-- Material for the task follows --
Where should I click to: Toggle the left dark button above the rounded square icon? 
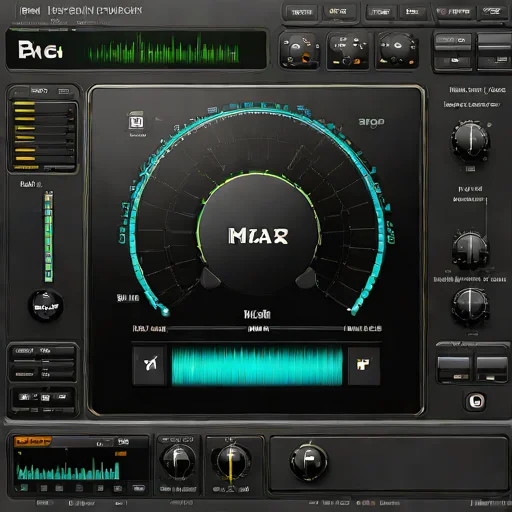pos(453,369)
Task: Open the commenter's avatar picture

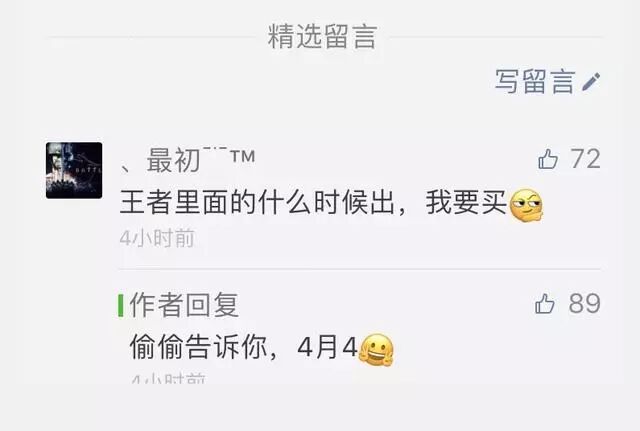Action: (x=74, y=170)
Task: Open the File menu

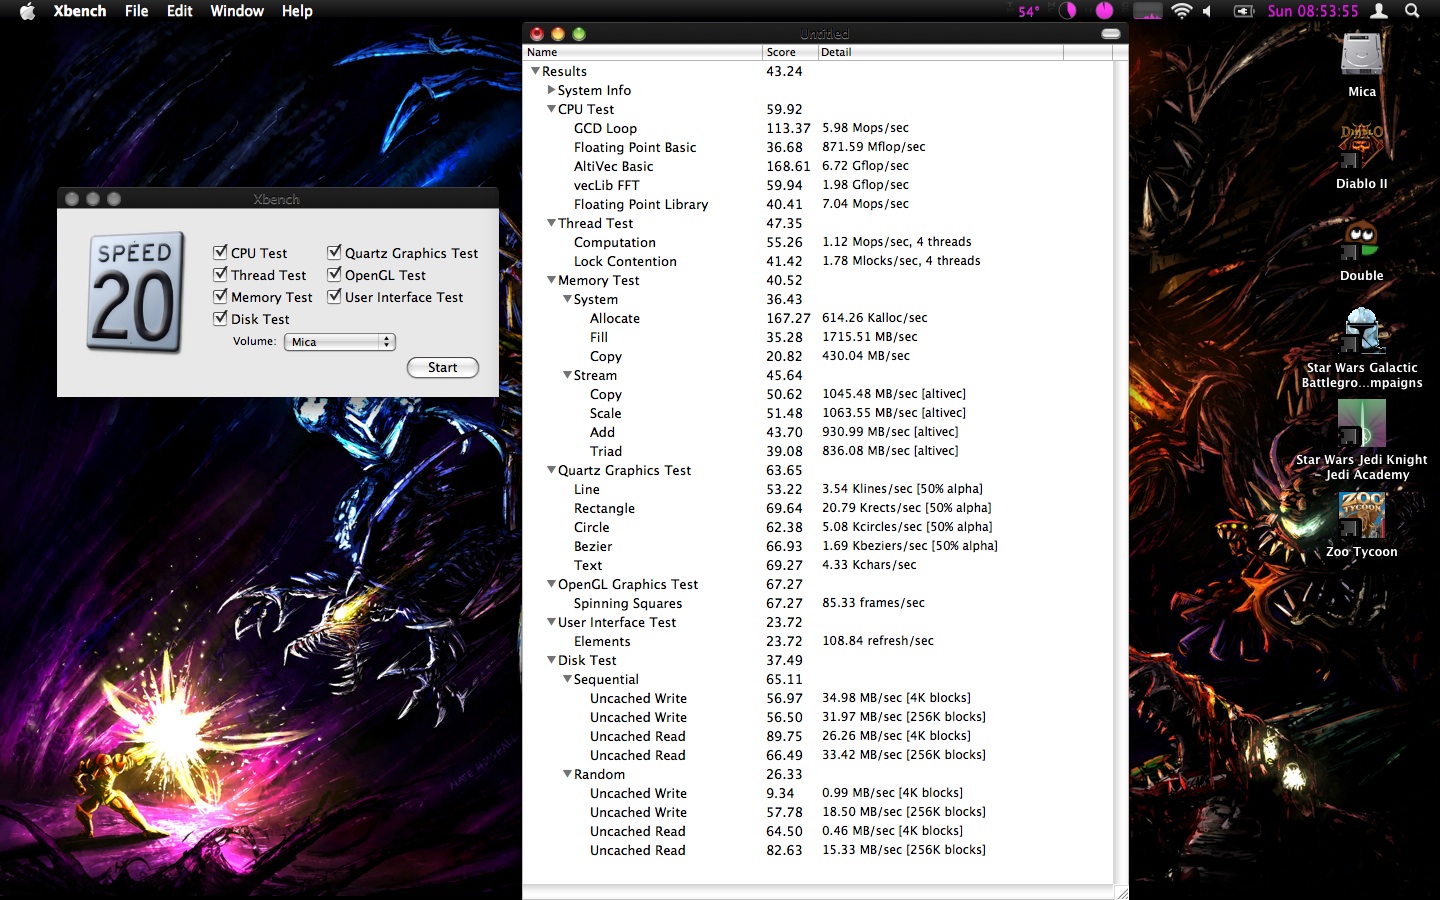Action: [x=136, y=11]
-- Material for the task concluded --
**Your task**
Print only the lines from the line that contains "Task: Open the commenter's avatar picture" to the final line of the data, inclusive. Pictures stay out.

**Answer space**
Task: Open the commenter's avatar picture

Action: (x=74, y=170)
Task: Open the File menu

Action: [x=136, y=11]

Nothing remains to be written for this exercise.